Exercise inputs:
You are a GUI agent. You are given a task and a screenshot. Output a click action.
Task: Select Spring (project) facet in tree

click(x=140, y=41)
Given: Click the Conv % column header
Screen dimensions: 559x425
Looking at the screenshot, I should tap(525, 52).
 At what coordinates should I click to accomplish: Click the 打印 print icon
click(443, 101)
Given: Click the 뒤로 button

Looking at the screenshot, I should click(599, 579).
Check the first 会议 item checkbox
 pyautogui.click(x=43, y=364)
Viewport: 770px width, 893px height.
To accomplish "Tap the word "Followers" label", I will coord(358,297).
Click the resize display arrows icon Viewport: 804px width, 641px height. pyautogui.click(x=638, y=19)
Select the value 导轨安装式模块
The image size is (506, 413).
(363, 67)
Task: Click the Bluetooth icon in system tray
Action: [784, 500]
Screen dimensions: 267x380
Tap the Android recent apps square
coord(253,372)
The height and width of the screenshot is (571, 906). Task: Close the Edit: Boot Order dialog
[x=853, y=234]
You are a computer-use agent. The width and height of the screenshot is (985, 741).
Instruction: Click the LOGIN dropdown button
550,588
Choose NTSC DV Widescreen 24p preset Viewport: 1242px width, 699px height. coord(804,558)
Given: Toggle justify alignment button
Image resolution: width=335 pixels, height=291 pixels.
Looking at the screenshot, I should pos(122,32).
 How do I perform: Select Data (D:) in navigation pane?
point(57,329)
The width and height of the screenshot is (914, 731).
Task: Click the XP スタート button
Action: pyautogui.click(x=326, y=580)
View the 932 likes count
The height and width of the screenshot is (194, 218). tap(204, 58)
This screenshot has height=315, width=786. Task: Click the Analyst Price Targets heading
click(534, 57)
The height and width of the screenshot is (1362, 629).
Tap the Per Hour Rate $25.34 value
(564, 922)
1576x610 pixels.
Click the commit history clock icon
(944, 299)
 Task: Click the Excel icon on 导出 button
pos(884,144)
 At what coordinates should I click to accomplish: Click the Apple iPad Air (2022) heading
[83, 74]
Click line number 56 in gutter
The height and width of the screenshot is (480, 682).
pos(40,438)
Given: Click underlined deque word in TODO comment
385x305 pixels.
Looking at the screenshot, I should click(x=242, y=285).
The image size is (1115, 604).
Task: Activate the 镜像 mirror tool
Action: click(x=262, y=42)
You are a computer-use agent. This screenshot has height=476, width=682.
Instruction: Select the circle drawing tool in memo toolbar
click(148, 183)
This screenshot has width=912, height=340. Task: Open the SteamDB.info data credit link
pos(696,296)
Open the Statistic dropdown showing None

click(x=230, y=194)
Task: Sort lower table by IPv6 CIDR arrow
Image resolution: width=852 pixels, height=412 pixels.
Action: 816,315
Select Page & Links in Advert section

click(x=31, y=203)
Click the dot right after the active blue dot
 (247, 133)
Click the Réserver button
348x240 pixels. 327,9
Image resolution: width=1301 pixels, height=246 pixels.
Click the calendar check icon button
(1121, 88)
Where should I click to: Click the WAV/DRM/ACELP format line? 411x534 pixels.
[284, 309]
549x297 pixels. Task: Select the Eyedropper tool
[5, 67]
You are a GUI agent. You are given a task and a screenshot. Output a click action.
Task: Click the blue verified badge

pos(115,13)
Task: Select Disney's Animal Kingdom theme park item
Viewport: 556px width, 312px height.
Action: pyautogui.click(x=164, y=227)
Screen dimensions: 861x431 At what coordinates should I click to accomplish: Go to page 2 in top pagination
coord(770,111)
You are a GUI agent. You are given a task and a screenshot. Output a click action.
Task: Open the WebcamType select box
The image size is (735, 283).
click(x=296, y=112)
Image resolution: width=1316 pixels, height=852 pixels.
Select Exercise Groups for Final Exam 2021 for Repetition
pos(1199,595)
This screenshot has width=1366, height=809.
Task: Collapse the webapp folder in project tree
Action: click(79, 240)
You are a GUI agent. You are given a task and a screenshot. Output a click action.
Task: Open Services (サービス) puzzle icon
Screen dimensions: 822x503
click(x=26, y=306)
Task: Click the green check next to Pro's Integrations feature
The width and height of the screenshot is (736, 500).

Activity: Your answer must be the lines from the one containing "Screen dimensions: 822x503" to the last line of the entries, repeated exactly and with nothing else.

Solution to this task:
Screen dimensions: 822x503
click(x=26, y=306)
Task: Click the green check next to Pro's Integrations feature
The width and height of the screenshot is (736, 500).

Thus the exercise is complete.